Worry continues over potential privatization of control towers

WASHINGTON -- An effort to privatize the North Las Vegas Airport control tower has been removed from a pending bill for now, but some individuals fear there is not enough protection to stop the effort from resurfacing.

In a conference session between the House and Senate, language was removed Wednesday from the bill authorizing money for the Federal Aviation Administration that listed 69 towers for potential privatization -- including North Las Vegas.

Steve Hansen, spokesman for the House Transportation Committee, said the final version should go to the House floor today.

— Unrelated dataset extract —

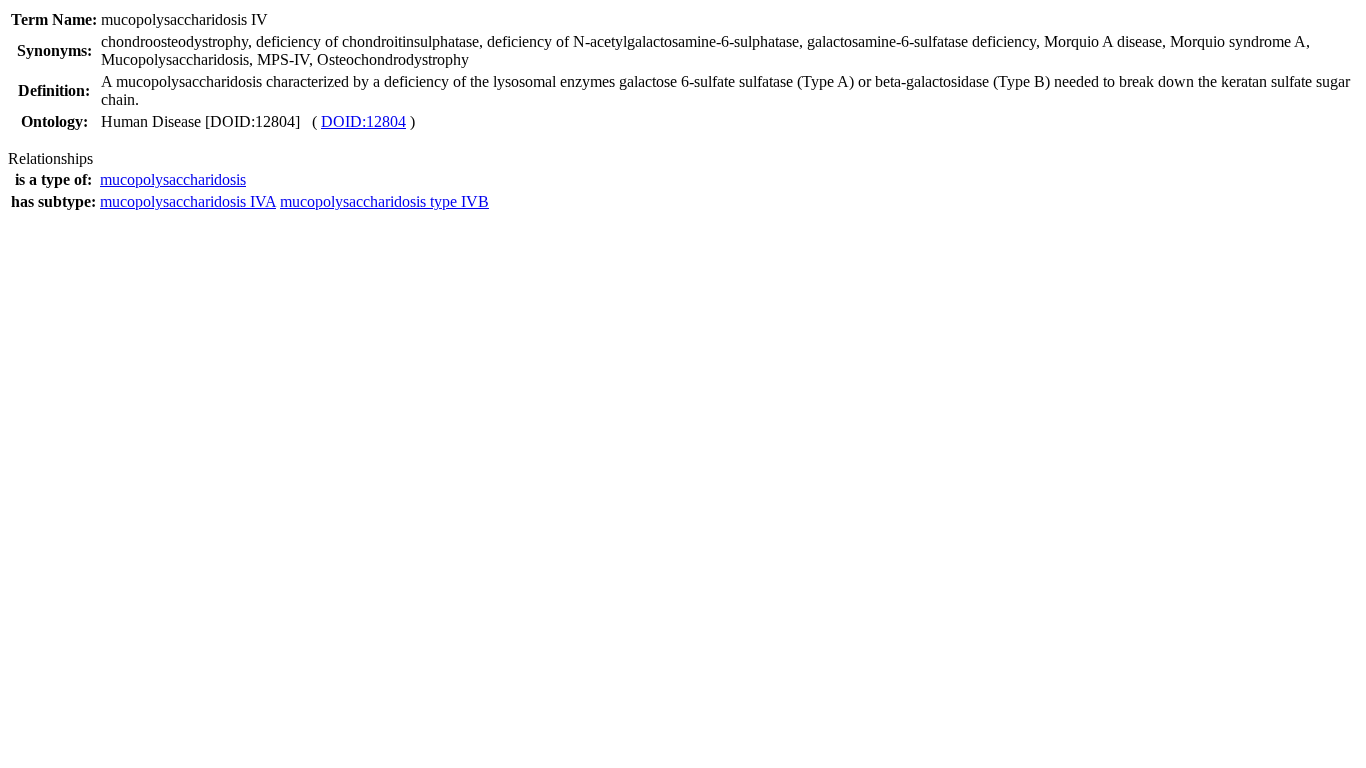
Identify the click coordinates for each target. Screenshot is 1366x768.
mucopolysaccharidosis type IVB (384, 201)
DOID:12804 (363, 121)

Even with the list out of the bill, privatization of any tower can occur if it is deemed "efficient and reasonable," Hansen said. Limiting which towers could be privatized provided protection for the others, but Democrats and air traffic control tower operators did not like the provisions, he said.

"So now they'll have zero," Hansen said.

That is exactly what angers Democrats and others against privatization about the bill.

Rep. Shelley Berkley, D-Nev., said the House and Senate original bills included a provision that would have outright banned privatizing control towers, but Republicans removed the language from the bills during the conference negotiations.

She said the fact the list is gone does not mean privatization, which she strongly opposes, could not happen later.

"There is no proof that privatization would make these airports safer," Berkley said. "Air traffic safety is a function of the federal government. You can't privatize everything."

James Deaver, an air traffic controller at the North Las Vegas Airport, agreed.

"They made the baggage screeners a government function, but they want to auction off safety and the national air system to the highest bidder," said Deaver, who is also a member of the National Air Traffic Controllers Association union.

Deaver, one of 16 controllers at the airport, said if the tower were to be privatized, they could be reassigned to another airport as government employees.

He said making the towers private would threaten safety since profits would come first.

"We're not talking about some small rural airport," Deaver said.

North Las Vegas is the second largest airport in Nevada after McCarran International Airport. It had 230,000 operations last year and is expected to grow by more than 10 percent this year, Deaver said.

Another change in the bill would make anti-terrorism training for flight attendants optional, overruling a previous bill that made it mandatory.

"We are spending billions on homeland security ... and those on the front line for airline security are our flight attendants and we're not training them? That's absurd," Berkley said.

Berkley said she would vote against the bills unless the ban on tower privatization and the anti-terrorism training mandate were restored. She said approving the bill would set a bad precedent.